Friday, July 4, 2014

#12 Zachary Taylor

 


1849--1850

--Known as "Old Rough and Ready," Taylor had a forty-year military career in the United States Army, serving in the War of 1812, the Black Hawk War, and the Second Seminole War. He achieved fame leading American troops to victory in the Battle of Palo Alto and the Battle of Monterrey during the Mexican–American War.

--Initially uninterested in politics, Taylor nonetheless ran as a Whig in the 1848 presidential election, defeating Lewis Cass and becoming the first president never to have held any previous elected office. Taylor was the last president to hold slaves while in office, and the last Whig to win a presidential election.
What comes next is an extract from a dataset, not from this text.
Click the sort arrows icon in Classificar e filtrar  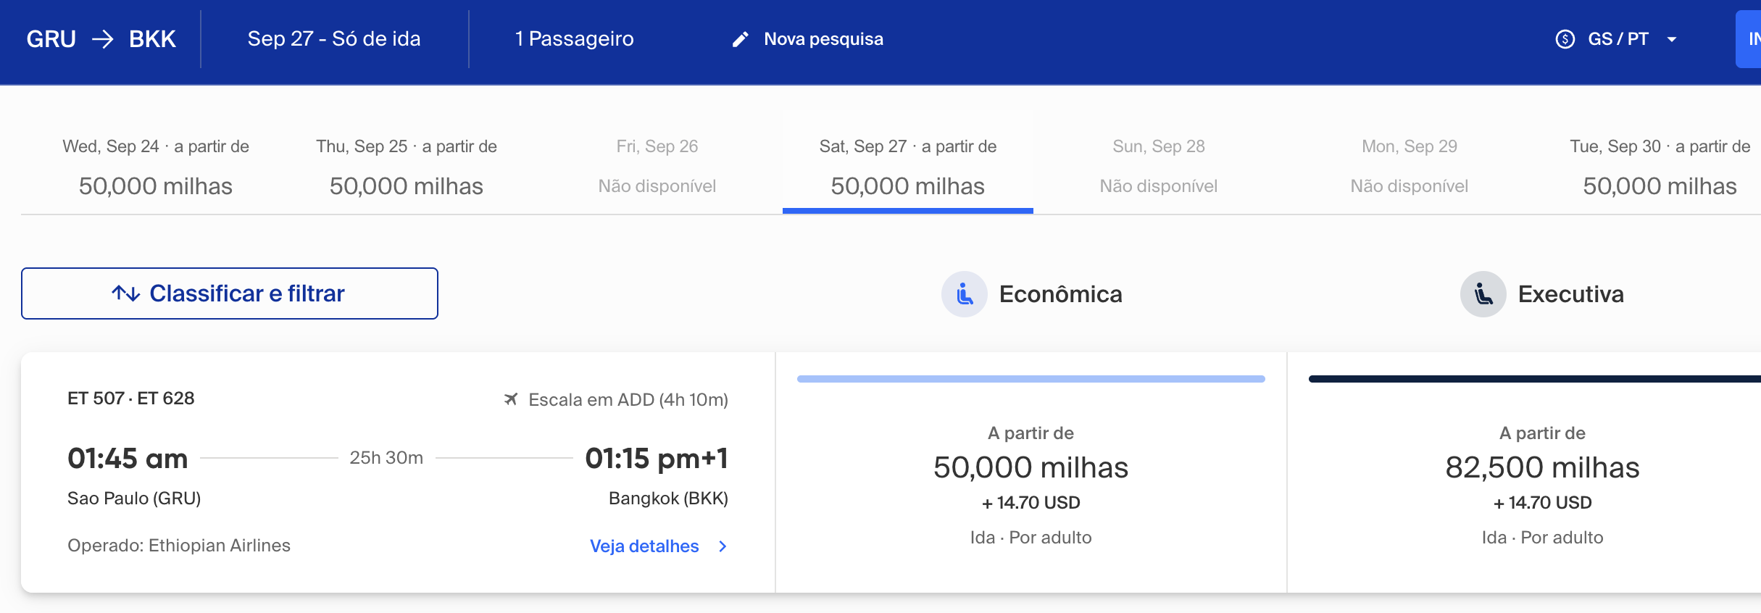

--The true cause of Zachary Taylor's premature death is not fully established. On July 4, 1850, after watching a groundbreaking ceremony for the Washington Monument during the Independence Day celebration, Taylor sought refuge from the oppressive heat by consuming a pitcher of milk and a bowl of cherries. On this day, he also sampled several dishes presented to him by well-wishing citizens. At about 10:00 in the morning on July 9, 1850, very ill, Taylor called his wife to him and asked her not to weep, saying: "I have always done my duty, I am ready to die. My only regret is for the friends I leave behind me." Upon his sudden death on July 9, the cause was listed as gastroenteritis.

After questions raised about the possibility that Taylor had been poisoned, his body was exhumed in 1991 and tissue samples taken. It was concluded that Taylor had indeed attempted to cool himself with large amounts of cherries and iced milk. “In the unhealthy climate of Washington, with its open sewers and flies, Taylor came down with cholera morbus, or acute gastroenteritis as it is now called.” He might have recovered, but his doctors “drugged him with ipecac, calomel, opium and quinine, and bled and blistered him too."

Taylor died just 16 months into his term, the third shortest tenure of any president. Only presidents William Henry Harrison and James Garfield served less time.

--While modern scientists believe that Taylor died of acute gastroenteritis, few have guessed at the true culprit--a death curse handed down by the angry shade of George Washington, who preferred a monument to himself in the shape of a pyramid, not an obelisk.